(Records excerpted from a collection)
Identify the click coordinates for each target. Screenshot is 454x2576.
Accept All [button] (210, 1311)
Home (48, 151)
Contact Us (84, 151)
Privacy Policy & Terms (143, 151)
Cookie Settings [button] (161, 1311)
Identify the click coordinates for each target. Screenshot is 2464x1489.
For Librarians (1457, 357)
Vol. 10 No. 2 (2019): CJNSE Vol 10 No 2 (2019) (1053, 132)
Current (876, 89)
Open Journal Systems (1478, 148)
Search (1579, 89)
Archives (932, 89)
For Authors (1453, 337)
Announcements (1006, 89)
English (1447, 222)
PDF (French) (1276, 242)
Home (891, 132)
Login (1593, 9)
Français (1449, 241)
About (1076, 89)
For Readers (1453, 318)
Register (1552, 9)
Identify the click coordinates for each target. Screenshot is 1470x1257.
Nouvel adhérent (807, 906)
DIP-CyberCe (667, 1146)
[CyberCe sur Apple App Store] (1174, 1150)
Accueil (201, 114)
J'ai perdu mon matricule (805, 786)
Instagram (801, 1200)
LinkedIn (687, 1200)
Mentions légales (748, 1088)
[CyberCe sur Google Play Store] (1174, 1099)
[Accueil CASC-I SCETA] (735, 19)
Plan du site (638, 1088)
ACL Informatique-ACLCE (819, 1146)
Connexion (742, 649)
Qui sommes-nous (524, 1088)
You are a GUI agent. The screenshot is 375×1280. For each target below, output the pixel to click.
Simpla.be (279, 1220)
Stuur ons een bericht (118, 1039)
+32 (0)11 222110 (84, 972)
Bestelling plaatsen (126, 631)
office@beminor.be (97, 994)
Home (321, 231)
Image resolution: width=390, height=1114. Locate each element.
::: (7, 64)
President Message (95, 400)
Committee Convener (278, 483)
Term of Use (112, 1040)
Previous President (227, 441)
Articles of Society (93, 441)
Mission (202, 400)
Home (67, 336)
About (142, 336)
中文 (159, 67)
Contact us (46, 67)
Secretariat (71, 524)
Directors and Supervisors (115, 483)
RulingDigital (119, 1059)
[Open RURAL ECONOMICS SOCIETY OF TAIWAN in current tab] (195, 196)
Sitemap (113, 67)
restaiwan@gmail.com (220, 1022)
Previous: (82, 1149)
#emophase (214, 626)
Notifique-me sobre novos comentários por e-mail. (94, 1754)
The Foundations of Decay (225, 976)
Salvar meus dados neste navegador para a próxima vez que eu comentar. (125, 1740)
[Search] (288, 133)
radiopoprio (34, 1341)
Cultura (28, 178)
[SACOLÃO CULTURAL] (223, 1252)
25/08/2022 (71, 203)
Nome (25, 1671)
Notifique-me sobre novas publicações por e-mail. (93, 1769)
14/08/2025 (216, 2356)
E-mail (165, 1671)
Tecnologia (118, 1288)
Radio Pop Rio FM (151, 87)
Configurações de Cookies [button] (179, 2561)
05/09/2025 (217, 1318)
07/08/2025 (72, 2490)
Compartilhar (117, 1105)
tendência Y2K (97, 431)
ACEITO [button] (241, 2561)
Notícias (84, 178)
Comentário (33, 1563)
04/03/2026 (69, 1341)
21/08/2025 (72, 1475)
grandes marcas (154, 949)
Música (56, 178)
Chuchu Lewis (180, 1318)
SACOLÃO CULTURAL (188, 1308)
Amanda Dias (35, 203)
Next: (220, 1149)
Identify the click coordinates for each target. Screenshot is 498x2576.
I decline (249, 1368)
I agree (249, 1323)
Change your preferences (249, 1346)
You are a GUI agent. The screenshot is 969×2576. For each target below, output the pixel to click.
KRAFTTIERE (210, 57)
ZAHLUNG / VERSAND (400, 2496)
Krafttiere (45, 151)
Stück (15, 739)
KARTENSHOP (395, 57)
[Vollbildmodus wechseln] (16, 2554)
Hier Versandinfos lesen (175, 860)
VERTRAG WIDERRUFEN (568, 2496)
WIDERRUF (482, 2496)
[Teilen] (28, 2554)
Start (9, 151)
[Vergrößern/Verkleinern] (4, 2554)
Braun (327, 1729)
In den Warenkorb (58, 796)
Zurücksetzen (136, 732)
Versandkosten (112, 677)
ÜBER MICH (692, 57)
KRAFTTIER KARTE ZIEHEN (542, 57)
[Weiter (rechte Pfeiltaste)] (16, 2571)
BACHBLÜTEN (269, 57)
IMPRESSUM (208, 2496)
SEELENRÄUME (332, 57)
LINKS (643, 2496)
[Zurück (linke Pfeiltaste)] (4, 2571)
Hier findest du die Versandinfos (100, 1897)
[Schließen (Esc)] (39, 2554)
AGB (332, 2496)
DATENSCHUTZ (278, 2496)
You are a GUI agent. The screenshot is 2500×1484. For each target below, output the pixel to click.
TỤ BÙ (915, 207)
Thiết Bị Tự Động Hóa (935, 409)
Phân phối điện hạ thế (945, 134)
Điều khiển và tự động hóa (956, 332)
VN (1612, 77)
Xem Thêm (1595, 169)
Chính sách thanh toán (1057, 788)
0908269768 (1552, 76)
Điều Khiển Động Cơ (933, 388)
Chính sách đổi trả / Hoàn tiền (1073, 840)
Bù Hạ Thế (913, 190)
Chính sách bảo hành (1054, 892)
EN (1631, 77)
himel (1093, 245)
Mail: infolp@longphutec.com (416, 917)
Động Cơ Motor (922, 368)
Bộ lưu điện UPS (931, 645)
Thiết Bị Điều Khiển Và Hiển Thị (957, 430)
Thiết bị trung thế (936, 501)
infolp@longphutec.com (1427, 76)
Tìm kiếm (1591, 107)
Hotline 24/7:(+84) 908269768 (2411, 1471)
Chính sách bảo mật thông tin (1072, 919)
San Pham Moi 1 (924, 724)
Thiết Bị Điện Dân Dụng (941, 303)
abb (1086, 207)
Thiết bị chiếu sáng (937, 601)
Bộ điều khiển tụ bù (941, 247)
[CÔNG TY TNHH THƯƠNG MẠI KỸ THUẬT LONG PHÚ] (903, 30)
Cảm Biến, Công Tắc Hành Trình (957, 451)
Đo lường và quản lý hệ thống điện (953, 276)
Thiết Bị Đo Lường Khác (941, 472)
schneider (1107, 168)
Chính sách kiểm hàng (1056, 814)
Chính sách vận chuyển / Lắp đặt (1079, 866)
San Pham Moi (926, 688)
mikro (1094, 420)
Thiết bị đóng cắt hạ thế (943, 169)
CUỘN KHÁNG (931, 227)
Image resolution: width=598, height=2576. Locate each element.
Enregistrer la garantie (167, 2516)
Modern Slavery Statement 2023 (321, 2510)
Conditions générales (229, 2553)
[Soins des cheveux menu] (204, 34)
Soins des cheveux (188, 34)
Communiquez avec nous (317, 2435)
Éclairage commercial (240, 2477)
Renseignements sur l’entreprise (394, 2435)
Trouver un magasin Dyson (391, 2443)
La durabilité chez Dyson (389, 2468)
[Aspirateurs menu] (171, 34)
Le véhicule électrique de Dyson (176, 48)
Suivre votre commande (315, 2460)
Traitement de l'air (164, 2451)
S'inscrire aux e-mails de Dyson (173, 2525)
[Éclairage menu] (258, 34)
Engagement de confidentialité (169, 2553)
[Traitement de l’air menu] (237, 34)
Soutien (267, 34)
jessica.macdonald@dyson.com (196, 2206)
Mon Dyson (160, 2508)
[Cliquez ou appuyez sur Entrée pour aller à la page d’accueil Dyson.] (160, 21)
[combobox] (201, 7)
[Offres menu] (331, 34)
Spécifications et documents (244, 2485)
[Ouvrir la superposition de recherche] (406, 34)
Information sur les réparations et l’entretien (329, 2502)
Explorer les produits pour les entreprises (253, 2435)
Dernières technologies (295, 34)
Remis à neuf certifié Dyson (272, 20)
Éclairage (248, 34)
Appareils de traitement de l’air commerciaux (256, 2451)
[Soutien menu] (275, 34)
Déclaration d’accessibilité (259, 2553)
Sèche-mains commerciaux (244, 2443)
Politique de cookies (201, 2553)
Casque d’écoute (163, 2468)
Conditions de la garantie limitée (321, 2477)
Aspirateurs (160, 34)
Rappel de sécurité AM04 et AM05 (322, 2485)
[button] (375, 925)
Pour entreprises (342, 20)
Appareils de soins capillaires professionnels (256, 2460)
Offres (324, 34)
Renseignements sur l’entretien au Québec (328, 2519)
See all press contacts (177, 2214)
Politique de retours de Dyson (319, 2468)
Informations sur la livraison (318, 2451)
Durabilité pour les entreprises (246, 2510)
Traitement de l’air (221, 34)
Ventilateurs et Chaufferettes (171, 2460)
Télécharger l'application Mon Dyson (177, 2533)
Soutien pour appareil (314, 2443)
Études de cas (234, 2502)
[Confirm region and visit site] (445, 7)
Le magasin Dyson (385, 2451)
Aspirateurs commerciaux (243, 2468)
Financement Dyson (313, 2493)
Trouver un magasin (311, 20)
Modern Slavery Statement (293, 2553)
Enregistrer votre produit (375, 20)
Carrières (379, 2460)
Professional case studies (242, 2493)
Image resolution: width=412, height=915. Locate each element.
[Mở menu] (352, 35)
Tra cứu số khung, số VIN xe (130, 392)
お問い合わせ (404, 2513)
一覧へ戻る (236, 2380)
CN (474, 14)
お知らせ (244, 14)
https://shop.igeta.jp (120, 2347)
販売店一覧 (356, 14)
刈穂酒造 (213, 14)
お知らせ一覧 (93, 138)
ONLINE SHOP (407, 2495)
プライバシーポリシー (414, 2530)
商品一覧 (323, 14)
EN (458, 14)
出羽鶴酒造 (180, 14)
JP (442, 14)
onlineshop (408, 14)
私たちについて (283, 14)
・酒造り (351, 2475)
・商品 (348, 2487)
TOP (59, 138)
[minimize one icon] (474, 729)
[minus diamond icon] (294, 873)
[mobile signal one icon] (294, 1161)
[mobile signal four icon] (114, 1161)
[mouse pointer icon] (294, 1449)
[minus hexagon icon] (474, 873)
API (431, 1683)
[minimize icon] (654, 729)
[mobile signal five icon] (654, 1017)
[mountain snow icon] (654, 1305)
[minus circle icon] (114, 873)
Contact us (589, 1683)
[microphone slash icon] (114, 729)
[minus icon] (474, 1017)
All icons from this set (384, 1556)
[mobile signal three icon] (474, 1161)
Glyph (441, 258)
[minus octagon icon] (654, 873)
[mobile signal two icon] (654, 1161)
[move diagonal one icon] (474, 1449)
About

#### Problem to work on:
Find the string "resolution" in the data. Report each line it appears in.

#### Result below:
Image resolution: width=390, height=1114. Locate each element.
Image resolution: width=598, height=2576. Locate each element.
Image resolution: width=412, height=915. Locate each element.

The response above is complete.